Клото. Жребий брошен (Ланска) - страница 103

Женя попыталась представить, что бы она испытала, столкнувшись с чужим человеком, похожим, например, на Диму. И моментально поняла: именно в этой ситуации она и оказалась. Дима, каким она его помнила или рисовала в мечтах, и Дима, который к ней вернулся, — два разных человека. Поэтому ей так трудно сблизиться с… незнакомцем. Ни знакомая внешность, ни любимое имя тут помочь не могут — наоборот. Только мешают.

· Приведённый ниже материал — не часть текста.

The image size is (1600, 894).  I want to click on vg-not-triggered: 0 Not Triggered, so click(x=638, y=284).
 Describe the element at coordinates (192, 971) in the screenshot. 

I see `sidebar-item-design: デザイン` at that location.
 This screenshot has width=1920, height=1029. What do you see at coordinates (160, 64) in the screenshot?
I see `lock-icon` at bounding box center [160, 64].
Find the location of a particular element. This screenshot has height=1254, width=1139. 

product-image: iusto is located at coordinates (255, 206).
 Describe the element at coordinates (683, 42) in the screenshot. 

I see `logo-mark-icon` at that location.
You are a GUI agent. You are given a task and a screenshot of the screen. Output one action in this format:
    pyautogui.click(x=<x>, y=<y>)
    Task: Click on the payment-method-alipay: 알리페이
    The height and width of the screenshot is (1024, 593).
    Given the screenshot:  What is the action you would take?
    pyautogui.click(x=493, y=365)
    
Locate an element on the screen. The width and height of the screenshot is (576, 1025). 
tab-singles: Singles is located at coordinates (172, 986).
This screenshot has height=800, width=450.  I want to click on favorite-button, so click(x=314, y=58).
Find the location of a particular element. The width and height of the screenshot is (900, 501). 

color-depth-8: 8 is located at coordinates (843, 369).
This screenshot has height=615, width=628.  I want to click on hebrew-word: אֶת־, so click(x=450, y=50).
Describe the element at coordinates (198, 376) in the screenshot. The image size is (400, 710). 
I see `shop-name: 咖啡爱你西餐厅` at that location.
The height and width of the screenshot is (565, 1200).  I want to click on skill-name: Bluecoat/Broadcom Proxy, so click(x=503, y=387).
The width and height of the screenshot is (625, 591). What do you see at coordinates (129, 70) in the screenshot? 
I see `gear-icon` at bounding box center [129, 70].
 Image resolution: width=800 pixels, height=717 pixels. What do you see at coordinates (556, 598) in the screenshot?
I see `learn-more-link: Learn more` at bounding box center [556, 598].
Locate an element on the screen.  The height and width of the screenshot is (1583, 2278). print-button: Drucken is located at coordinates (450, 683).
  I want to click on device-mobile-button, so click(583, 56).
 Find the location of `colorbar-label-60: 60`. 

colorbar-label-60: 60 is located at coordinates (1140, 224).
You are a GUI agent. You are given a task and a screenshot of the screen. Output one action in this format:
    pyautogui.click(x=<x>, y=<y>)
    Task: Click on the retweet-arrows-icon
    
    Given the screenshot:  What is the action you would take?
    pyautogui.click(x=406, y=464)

«Ну хорошо, а если бы я, например, встретила двойника Алекса?»

…Алекс. Она вслушалась в ощущения, вызванные его именем. Никакой ненависти, злости, отчуждения — просто легкая, почти истаявшая обида. «Наверное, — решила Женя, — перед ситуацией, в которой я оказалась, все кажется незначительным. Все, что когда-то было важным, превратилось в мелочь и рассыпалось в пыль…»

Уже засыпая, она позволила своим мыслям брести куда вздумается. Теперь, когда она наконец призналась себе: здесь и сейчас, бок о бок со смертельной опасностью, единственный, кого бы она хотела видеть, — не Дима, нет. Алекс. Проклятый Алекс. Дорогой Алекс…

* * *

Женя проснулась и не сразу поняла, где находится. В затуманенном сознании родилась робкая надежда, но тут же пришло беспощадное понимание — нет, не сон.

Она села на кровати и прислушалась — лодка стояла. Женя прошла в небольшую ванную при каюте и, стоя под душем, решила: в общем и целом пока ничего страшного. Вот только очень неудобно жить без сменной одежды. Эх, если бы из гардероба у нее осталось что-нибудь универсальное — джинсы или шорты, а то короткое открытое платье…

Не успели Женины волосы высохнуть, как в дверь каюты постучали. Сердце тут же ушло в пятки: похоже, хозяин лодки ждал за дверью, когда его гостья проснется и примет душ. Женя перевела дух, приклеила на лицо приветливую улыбку и открыла дверь.

Сутулый, осунувшийся Оливье стоял на пороге и угрюмо смотрел на нее серыми, как хмурое утро, глазами. Это казалось невозможным, но выглядел он еще бледнее, чем вчера.

— Доброе утро, — отнюдь не радостным тоном произнес он. — Я принес вам завтрак.

Она посторонилась, и Дескампс вкатил в каюту сервировочный столик, на котором стоял кофейник, молочник, две чашки, круассаны и сливочное масло. Сел на кровать и стал разливать кофе по чашкам.

— Вам с молоком? — тусклым голосом спросил он.

— Да, — кивнула Женя, даже не подумав.

Оливье Дескампс выглядел ужасно: его лицо было не просто бледным, а изжелта-зеленым, под глазами залегли черные тени. Совершенно очевидно, что он не спал всю ночь.

— Вы себя плохо чувствуете? — осторожно спросила Женя.

Оливье устремил на нее пустой взгляд.